··· Input

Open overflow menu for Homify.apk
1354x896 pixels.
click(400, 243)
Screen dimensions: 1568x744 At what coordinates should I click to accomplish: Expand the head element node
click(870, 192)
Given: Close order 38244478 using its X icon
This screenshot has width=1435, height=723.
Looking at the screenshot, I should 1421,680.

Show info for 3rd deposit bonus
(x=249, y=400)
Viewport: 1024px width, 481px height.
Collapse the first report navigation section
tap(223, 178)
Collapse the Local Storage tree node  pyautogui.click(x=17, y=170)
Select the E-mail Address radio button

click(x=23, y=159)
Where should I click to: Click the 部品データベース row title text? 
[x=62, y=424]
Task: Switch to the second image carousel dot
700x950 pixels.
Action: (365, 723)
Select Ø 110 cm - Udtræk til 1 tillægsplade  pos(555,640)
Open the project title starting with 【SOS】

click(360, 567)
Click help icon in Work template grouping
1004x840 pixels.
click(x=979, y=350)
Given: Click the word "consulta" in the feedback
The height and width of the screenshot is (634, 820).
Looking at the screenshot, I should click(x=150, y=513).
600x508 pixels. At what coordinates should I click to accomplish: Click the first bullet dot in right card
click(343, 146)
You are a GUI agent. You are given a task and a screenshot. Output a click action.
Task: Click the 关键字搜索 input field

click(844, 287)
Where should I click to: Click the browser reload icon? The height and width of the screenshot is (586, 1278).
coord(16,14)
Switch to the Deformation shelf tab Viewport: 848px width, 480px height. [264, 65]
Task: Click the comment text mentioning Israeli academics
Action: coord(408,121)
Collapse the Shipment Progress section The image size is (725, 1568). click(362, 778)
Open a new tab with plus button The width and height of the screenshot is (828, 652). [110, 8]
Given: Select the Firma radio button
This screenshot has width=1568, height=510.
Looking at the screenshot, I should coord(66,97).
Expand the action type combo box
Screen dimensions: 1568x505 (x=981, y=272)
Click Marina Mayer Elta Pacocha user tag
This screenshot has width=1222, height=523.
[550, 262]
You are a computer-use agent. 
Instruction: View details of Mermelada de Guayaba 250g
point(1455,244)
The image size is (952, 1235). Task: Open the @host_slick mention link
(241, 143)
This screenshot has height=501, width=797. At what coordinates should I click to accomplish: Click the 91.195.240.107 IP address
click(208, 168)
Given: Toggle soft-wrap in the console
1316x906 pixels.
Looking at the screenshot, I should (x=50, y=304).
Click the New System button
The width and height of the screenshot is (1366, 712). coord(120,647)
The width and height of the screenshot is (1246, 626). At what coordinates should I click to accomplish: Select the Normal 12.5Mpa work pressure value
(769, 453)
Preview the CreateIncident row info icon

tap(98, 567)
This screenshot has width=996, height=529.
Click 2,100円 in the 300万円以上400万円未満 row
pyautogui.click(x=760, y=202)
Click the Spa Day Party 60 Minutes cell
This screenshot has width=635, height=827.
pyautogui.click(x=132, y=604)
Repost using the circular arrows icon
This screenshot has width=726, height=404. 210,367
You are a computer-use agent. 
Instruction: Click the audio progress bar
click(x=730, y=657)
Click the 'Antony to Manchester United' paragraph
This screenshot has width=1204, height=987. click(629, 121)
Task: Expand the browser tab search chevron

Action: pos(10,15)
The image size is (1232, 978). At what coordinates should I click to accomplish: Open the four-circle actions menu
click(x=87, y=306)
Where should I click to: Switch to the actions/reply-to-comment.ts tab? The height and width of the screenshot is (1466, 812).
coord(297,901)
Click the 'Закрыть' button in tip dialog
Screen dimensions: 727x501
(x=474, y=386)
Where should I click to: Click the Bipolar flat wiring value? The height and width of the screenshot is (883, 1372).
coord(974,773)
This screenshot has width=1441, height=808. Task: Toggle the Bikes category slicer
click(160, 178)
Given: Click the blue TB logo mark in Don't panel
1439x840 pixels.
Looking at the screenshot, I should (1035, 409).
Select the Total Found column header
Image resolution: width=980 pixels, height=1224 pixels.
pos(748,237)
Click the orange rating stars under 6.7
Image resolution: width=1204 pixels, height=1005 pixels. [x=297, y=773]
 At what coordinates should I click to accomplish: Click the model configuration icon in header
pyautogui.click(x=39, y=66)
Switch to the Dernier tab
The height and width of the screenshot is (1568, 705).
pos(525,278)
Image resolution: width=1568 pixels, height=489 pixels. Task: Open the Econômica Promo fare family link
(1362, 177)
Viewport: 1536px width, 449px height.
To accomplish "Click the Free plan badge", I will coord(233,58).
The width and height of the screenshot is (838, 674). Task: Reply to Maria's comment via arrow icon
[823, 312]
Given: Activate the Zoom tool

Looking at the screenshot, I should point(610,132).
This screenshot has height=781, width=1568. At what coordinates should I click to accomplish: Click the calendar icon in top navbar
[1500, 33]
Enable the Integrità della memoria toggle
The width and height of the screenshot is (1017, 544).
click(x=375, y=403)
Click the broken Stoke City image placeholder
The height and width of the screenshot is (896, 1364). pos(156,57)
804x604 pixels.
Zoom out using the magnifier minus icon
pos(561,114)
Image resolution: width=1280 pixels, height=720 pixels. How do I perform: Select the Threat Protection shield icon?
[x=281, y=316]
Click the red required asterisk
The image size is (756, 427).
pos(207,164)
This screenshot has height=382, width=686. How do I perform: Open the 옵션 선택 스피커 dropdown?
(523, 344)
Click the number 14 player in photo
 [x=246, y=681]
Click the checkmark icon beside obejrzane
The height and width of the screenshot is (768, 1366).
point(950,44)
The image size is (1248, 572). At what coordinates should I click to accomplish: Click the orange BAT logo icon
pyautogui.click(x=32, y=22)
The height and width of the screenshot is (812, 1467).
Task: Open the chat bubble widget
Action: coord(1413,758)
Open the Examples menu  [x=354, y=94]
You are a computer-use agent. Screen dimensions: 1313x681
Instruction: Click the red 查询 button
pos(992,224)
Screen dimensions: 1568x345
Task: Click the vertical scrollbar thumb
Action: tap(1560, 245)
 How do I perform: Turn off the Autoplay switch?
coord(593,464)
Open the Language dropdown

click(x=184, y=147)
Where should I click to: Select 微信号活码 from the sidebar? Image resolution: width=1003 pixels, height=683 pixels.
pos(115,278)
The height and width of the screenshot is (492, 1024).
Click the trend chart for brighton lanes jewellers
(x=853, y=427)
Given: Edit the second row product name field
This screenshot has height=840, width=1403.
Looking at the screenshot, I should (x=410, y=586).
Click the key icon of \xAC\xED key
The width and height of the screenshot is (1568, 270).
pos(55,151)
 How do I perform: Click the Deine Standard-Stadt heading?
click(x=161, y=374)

······

Assigned task –
Each line above is to be copied exactly as written.

Answer section –
Open overflow menu for Homify.apk
1354x896 pixels.
click(400, 243)
Screen dimensions: 1568x744 At what coordinates should I click to accomplish: Expand the head element node
click(870, 192)
Given: Close order 38244478 using its X icon
This screenshot has width=1435, height=723.
Looking at the screenshot, I should 1421,680.

Show info for 3rd deposit bonus
(x=249, y=400)
Viewport: 1024px width, 481px height.
Collapse the first report navigation section
tap(223, 178)
Collapse the Local Storage tree node  pyautogui.click(x=17, y=170)
Select the E-mail Address radio button

click(x=23, y=159)
Where should I click to: Click the 部品データベース row title text? 
[x=62, y=424]
Task: Switch to the second image carousel dot
700x950 pixels.
Action: (365, 723)
Select Ø 110 cm - Udtræk til 1 tillægsplade  pos(555,640)
Open the project title starting with 【SOS】

click(360, 567)
Click help icon in Work template grouping
1004x840 pixels.
click(x=979, y=350)
Given: Click the word "consulta" in the feedback
The height and width of the screenshot is (634, 820).
Looking at the screenshot, I should click(x=150, y=513).
600x508 pixels. At what coordinates should I click to accomplish: Click the first bullet dot in right card
click(343, 146)
You are a GUI agent. You are given a task and a screenshot. Output a click action.
Task: Click the 关键字搜索 input field

click(844, 287)
Where should I click to: Click the browser reload icon? The height and width of the screenshot is (586, 1278).
coord(16,14)
Switch to the Deformation shelf tab Viewport: 848px width, 480px height. [264, 65]
Task: Click the comment text mentioning Israeli academics
Action: coord(408,121)
Collapse the Shipment Progress section The image size is (725, 1568). click(362, 778)
Open a new tab with plus button The width and height of the screenshot is (828, 652). [110, 8]
Given: Select the Firma radio button
This screenshot has width=1568, height=510.
Looking at the screenshot, I should coord(66,97).
Expand the action type combo box
Screen dimensions: 1568x505 (x=981, y=272)
Click Marina Mayer Elta Pacocha user tag
This screenshot has width=1222, height=523.
[550, 262]
You are a computer-use agent. 
Instruction: View details of Mermelada de Guayaba 250g
point(1455,244)
The image size is (952, 1235). Task: Open the @host_slick mention link
(241, 143)
This screenshot has height=501, width=797. At what coordinates should I click to accomplish: Click the 91.195.240.107 IP address
click(208, 168)
Given: Toggle soft-wrap in the console
1316x906 pixels.
Looking at the screenshot, I should (x=50, y=304).
Click the New System button
The width and height of the screenshot is (1366, 712). coord(120,647)
The width and height of the screenshot is (1246, 626). At what coordinates should I click to accomplish: Select the Normal 12.5Mpa work pressure value
(769, 453)
Preview the CreateIncident row info icon

tap(98, 567)
This screenshot has width=996, height=529.
Click 2,100円 in the 300万円以上400万円未満 row
pyautogui.click(x=760, y=202)
Click the Spa Day Party 60 Minutes cell
This screenshot has width=635, height=827.
pyautogui.click(x=132, y=604)
Repost using the circular arrows icon
This screenshot has width=726, height=404. 210,367
You are a computer-use agent. 
Instruction: Click the audio progress bar
click(x=730, y=657)
Click the 'Antony to Manchester United' paragraph
This screenshot has width=1204, height=987. click(629, 121)
Task: Expand the browser tab search chevron

Action: pos(10,15)
The image size is (1232, 978). At what coordinates should I click to accomplish: Open the four-circle actions menu
click(x=87, y=306)
Where should I click to: Switch to the actions/reply-to-comment.ts tab? The height and width of the screenshot is (1466, 812).
coord(297,901)
Click the 'Закрыть' button in tip dialog
Screen dimensions: 727x501
(x=474, y=386)
Where should I click to: Click the Bipolar flat wiring value? The height and width of the screenshot is (883, 1372).
coord(974,773)
This screenshot has width=1441, height=808. Task: Toggle the Bikes category slicer
click(160, 178)
Given: Click the blue TB logo mark in Don't panel
1439x840 pixels.
Looking at the screenshot, I should (1035, 409).
Select the Total Found column header
Image resolution: width=980 pixels, height=1224 pixels.
pos(748,237)
Click the orange rating stars under 6.7
Image resolution: width=1204 pixels, height=1005 pixels. [x=297, y=773]
 At what coordinates should I click to accomplish: Click the model configuration icon in header
pyautogui.click(x=39, y=66)
Switch to the Dernier tab
The height and width of the screenshot is (1568, 705).
pos(525,278)
Image resolution: width=1568 pixels, height=489 pixels. Task: Open the Econômica Promo fare family link
(1362, 177)
Viewport: 1536px width, 449px height.
To accomplish "Click the Free plan badge", I will coord(233,58).
The width and height of the screenshot is (838, 674). Task: Reply to Maria's comment via arrow icon
[823, 312]
Given: Activate the Zoom tool

Looking at the screenshot, I should point(610,132).
This screenshot has height=781, width=1568. At what coordinates should I click to accomplish: Click the calendar icon in top navbar
[1500, 33]
Enable the Integrità della memoria toggle
The width and height of the screenshot is (1017, 544).
click(x=375, y=403)
Click the broken Stoke City image placeholder
The height and width of the screenshot is (896, 1364). pos(156,57)
804x604 pixels.
Zoom out using the magnifier minus icon
pos(561,114)
Image resolution: width=1280 pixels, height=720 pixels. How do I perform: Select the Threat Protection shield icon?
[x=281, y=316]
Click the red required asterisk
The image size is (756, 427).
pos(207,164)
This screenshot has height=382, width=686. How do I perform: Open the 옵션 선택 스피커 dropdown?
(523, 344)
Click the number 14 player in photo
 [x=246, y=681]
Click the checkmark icon beside obejrzane
The height and width of the screenshot is (768, 1366).
point(950,44)
The image size is (1248, 572). At what coordinates should I click to accomplish: Click the orange BAT logo icon
pyautogui.click(x=32, y=22)
The height and width of the screenshot is (812, 1467).
Task: Open the chat bubble widget
Action: coord(1413,758)
Open the Examples menu  [x=354, y=94]
You are a computer-use agent. Screen dimensions: 1313x681
Instruction: Click the red 查询 button
pos(992,224)
Screen dimensions: 1568x345
Task: Click the vertical scrollbar thumb
Action: tap(1560, 245)
 How do I perform: Turn off the Autoplay switch?
coord(593,464)
Open the Language dropdown

click(x=184, y=147)
Where should I click to: Select 微信号活码 from the sidebar? Image resolution: width=1003 pixels, height=683 pixels.
pos(115,278)
The height and width of the screenshot is (492, 1024).
Click the trend chart for brighton lanes jewellers
(x=853, y=427)
Given: Edit the second row product name field
This screenshot has height=840, width=1403.
Looking at the screenshot, I should (x=410, y=586).
Click the key icon of \xAC\xED key
The width and height of the screenshot is (1568, 270).
pos(55,151)
 How do I perform: Click the Deine Standard-Stadt heading?
click(x=161, y=374)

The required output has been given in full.